Porém neste intervalo de tempo, no ano de 2015, inicia-se o processo de repensar um

novo currículo, voltado para uma padronização em todo o Brasil. A ideia seria construir uma

base que possibilitaria que em todos os estados houvesse um mesmo conteúdo básico para se

trabalhar em sala de aula. O resultado desta discussão sai, na forma de documento, em 2016,

depois de milhares de contribuições por todo o Brasil e em agosto do mesmo ano lançava-se a

segunda versão da BNCC.

Como discutido no presente texto, a disciplina de Ensino Religioso se considerada e

discutida com seriedade e em uma perspectiva inclusiva, vai ao encontro daquilo que o ensino

propõe. Principalmente porque a escola é um espaço de socialização ao qual o grupo que ali

pertence se depara com vários tipos de culturas e conhecimentos, motivo pelo qual a promoção

do respeito ao pensamento do “outro” é fundamental – e isso inclui a liberdade de manifestação

religiosa. E se entendermos que a religião, assim como a escola, também é um espaço de saber

que promove relações que fazem parte da socialização do indivíduo e do desenvolvimento

cultura poderemos enxerga-la como algo que merece atenção e tratamento também pelo Estado

– claro que sob uma perspectiva inclusiva e pluralista.

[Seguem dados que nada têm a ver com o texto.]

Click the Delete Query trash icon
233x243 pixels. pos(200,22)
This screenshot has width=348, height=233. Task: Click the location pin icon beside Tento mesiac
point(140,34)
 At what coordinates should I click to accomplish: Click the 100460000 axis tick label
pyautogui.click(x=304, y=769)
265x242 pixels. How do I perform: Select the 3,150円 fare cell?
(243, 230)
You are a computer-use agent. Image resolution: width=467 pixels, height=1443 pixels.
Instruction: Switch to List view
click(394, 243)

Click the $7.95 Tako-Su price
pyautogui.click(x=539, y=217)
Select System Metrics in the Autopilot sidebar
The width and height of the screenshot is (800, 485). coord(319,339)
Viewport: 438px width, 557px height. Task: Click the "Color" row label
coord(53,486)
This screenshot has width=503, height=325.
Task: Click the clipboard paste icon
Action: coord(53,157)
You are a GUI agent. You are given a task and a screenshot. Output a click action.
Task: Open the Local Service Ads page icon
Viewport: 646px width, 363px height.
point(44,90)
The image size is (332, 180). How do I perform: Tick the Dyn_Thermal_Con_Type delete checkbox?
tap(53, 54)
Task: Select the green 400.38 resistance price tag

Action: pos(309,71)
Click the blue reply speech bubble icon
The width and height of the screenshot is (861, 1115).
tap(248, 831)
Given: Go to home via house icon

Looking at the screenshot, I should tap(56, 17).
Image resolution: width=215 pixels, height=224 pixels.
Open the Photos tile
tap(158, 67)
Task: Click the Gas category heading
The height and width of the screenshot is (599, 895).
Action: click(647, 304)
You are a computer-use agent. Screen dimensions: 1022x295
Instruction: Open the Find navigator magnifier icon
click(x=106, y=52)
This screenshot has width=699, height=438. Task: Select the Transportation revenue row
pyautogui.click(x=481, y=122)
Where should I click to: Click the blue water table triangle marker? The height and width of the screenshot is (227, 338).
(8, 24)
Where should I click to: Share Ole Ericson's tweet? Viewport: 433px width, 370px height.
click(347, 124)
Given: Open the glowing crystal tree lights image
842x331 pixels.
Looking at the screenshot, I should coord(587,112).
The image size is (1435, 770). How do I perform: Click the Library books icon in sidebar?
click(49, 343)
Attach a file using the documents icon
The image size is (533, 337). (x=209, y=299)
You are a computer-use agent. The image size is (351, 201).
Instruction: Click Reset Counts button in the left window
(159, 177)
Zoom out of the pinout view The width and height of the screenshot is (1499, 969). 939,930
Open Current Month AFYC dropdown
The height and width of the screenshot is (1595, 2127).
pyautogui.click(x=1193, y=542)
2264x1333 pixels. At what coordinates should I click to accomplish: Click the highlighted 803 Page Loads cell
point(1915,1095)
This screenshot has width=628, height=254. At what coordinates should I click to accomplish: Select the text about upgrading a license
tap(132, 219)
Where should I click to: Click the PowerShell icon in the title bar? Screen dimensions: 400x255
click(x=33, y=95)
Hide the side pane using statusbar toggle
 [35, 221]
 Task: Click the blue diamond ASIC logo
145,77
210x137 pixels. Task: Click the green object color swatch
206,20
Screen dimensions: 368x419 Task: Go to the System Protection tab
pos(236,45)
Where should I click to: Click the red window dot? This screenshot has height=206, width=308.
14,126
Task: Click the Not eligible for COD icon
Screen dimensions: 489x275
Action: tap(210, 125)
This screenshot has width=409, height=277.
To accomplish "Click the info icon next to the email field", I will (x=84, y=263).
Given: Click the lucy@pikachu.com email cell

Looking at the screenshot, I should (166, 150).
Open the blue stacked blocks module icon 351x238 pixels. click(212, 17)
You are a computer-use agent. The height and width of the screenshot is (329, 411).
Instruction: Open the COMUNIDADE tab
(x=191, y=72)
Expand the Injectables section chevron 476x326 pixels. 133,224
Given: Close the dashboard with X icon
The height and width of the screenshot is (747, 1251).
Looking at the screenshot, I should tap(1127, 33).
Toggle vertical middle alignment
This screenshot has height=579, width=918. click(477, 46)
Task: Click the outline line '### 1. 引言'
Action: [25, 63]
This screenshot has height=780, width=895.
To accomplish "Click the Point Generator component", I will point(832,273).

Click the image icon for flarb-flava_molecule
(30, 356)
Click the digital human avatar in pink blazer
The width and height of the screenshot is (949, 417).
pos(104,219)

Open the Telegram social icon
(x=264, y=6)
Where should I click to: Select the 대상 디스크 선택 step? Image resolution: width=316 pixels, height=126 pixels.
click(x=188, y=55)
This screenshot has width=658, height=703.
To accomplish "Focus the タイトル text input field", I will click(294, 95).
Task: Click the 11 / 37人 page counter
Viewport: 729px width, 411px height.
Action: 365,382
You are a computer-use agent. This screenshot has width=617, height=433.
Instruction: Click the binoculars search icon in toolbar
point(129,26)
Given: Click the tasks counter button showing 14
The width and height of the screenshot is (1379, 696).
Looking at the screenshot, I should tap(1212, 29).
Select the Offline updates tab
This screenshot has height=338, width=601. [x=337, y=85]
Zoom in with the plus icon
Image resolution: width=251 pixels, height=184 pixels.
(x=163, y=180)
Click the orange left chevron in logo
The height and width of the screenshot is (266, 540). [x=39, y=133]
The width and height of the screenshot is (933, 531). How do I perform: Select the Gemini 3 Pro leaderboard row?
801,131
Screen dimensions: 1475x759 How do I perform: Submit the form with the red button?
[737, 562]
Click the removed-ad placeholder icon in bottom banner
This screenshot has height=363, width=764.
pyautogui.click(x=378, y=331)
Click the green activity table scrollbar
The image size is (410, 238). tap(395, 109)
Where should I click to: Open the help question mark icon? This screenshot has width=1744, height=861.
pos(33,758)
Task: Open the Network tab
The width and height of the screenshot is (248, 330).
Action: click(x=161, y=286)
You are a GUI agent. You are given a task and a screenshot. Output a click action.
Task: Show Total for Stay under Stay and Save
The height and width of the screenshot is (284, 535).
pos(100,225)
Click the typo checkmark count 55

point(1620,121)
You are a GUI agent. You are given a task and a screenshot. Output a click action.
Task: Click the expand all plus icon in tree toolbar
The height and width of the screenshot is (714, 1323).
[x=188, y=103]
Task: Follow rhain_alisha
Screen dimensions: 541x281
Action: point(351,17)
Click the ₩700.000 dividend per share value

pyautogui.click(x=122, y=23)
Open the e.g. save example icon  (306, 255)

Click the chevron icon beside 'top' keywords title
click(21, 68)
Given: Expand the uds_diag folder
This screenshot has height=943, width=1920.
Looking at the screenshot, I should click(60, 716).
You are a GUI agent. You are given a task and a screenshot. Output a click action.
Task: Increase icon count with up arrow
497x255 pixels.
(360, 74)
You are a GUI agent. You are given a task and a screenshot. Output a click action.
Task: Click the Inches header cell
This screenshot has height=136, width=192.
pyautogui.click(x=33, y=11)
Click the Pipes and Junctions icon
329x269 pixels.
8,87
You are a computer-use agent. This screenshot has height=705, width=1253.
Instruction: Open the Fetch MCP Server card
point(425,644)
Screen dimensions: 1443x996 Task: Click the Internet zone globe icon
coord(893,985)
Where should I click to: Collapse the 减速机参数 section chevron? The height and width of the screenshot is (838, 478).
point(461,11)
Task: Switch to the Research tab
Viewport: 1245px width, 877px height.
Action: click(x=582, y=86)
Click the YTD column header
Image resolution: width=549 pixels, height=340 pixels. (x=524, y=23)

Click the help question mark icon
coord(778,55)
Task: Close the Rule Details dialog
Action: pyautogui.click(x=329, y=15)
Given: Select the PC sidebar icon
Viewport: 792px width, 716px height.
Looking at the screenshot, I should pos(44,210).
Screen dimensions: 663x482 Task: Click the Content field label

Com a retirada da disciplina de ER da nova versão da BNCC – o que ocorreu no final

do no mês de abril de 2017 – surge um novo desafio no trabalho desta disciplina. Principalmente

porque gera-se uma preocupação no sentido de como as relações se estruturarão e se a

visibilidade para todas as formas de manifestação religiosa se verificarão. Principalmente pelo

fato de que também nesta seara é importante lembrar que a realidade dominante nem sempre se

ocupa em lidar com a realidade “do outro”, e por conta disso passa a trata-lo como abjeto.

Desta forma a proposta deste trabalho, muito mais que buscar estruturar respostas foi

apresentar os questionamentos no que tange a diversidade religiosa. Principalmente porque, a

partir do momento que caberá a escola optar ou não pela disciplina, precisamos nos ocupar em

saber como as lacunas dessa diversidade serão tratadas.